Source document:
◇ ◇ ◇ ◇

We next introduce the concept of \((\alpha ,\eta )\)-D-stationary point of (1.1) by strengthening this inequality.

Definition 1

(\((\alpha ,\eta )\)-D-stationary point of (1.1)) Given any \(\eta \ge 0\) and \(\alpha >0\), we say that \({\bar{x}}\) is an \((\alpha ,\eta )\)-D-stationary point of problem (1.1) if it satisfies that

$$\begin{aligned} F({\bar{x}})\le & {} f(x) - \psi ({\bar{x}},y) - \langle \nabla _x\psi ({\bar{x}},y),x - {\bar{x}}\rangle \nonumber \\&+ \frac{1}{2\alpha }\Vert x - {\bar{x}}\Vert ^2,\forall x\in {\mathbb {R}}^n,\; \forall y\in \mathcal {A}({\bar{x}},\eta ). \end{aligned}$$
(2.4)

One can observe from (2.4) that an \((\alpha ,\eta )\)-D-stationary point of (1.1) is also an \((\bar{\alpha },\bar{\eta })\)-D-stationary point of (1.1) for any \(\bar{\eta }\in [0,\eta ]\) and \(\bar{\alpha }\in (0,\alpha ]\). We next study some further properties of \((\alpha ,\eta )\)-D-stationary points.

Proposition 2

Let \(x^*\) be a global minimizer of problem (1.1). Then, \(x^*\) is an \((\alpha ,\eta )\)-D-stationary of problem (1.1) for any \(\alpha >0\) and \(\eta \ge 0\),

Proof

Since \(x^*\) is a global minimizer of (1.1), we have that for any \(\alpha >0\), \(x\in {\mathbb {R}}^n\) and \(y\in \mathcal {Y}\),

$$\begin{aligned} F(x^*)&\le F(x) = f(x) - g(x) \le f(x) - \psi (x,y) \end{aligned}$$
(2.5)

◇ ◇ ◇ ◇

Data excerpt:
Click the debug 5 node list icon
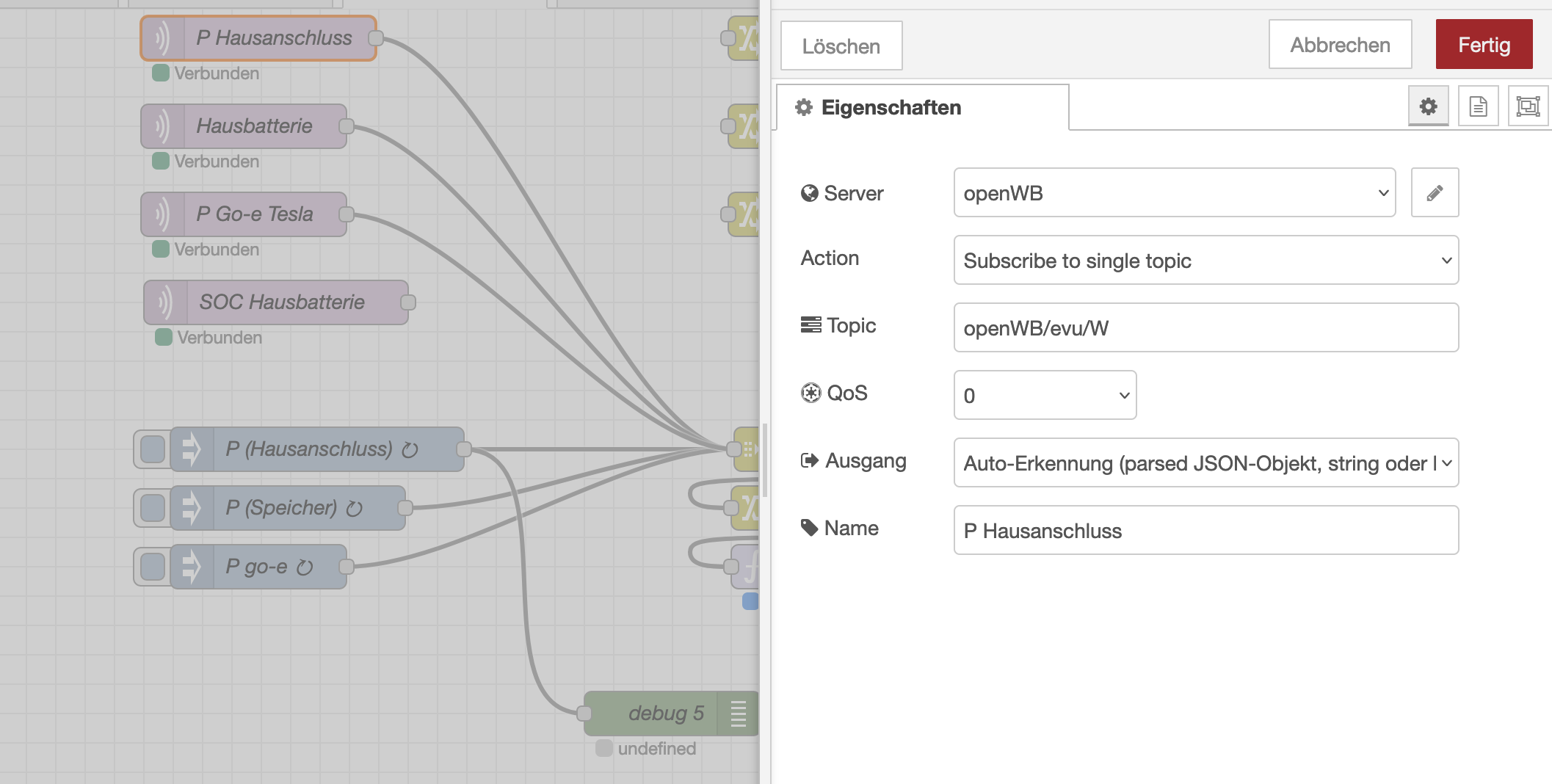 738,714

◇ ◇ ◇ ◇

Stated goal A:
Answer these about the passage on D-stationary points, one per line:
(i) What conditions does Definition 1 place on η and α?
(ii) What is x* assumed to be in Proposition 2?
(iii) Which inequality is labeled (2.5)?
Stated goal B: Which parenthesized problem and equation numbers appear in the passage on D-stationary points? List them all.
Stated goal C: Write a continuation of the passage on D-stationary points, beginning right after the displayed inequality labeled (2.5).

Answer A:
(i) η ≥ 0 and α > 0.
(ii) A global minimizer of problem (1.1).
(iii) F(x*) ≤ F(x) = f(x) − g(x) ≤ f(x) − ψ(x, y).

Answer B: (1.1), (2.4), (2.5)

Answer C:
$$\begin{aligned}&\le f(x) - \psi (x^*,y) - \langle \nabla _x\psi (x^*,y), x - x^*\rangle \end{aligned}$$
(2.6)
$$\begin{aligned}&\le f(x) - \psi (x^*,y) - \langle \nabla _x\psi (x^*,y), x - x^*\rangle + \frac{1}{2\alpha }\Vert x - x^*\Vert ^2, \end{aligned}$$
(2.7)

where (2.5) is due to (1.2) and (2.6) follows from the convexity of \(\psi (\cdot ,y)\). By (1.9), one has \(\mathcal {A}(x,\eta )\subseteq \mathcal {Y}\) for any \(\eta \ge 0\). Using this and (2.7), we obtain that for any \(\alpha >0\) and \(\eta \ge 0\),

$$\begin{aligned} F(x^*)\le & {} f(x) - \psi (x^*,y) - \langle \nabla _x\psi (x^*,y), x -x^*\rangle \\&+ \frac{1}{2\alpha }\Vert x - x^*\Vert ^2, \quad \forall x\in {\mathbb {R}}^n,\;\forall y\in \mathcal {A}(x^*,\eta ). \end{aligned}$$

This together with Definition 1 implies that \(x^*\) is an \((\alpha ,\eta )\)-D-stationary point of (1.1) for any \(\eta \ge 0\) and \(\alpha >0\). \(\square \)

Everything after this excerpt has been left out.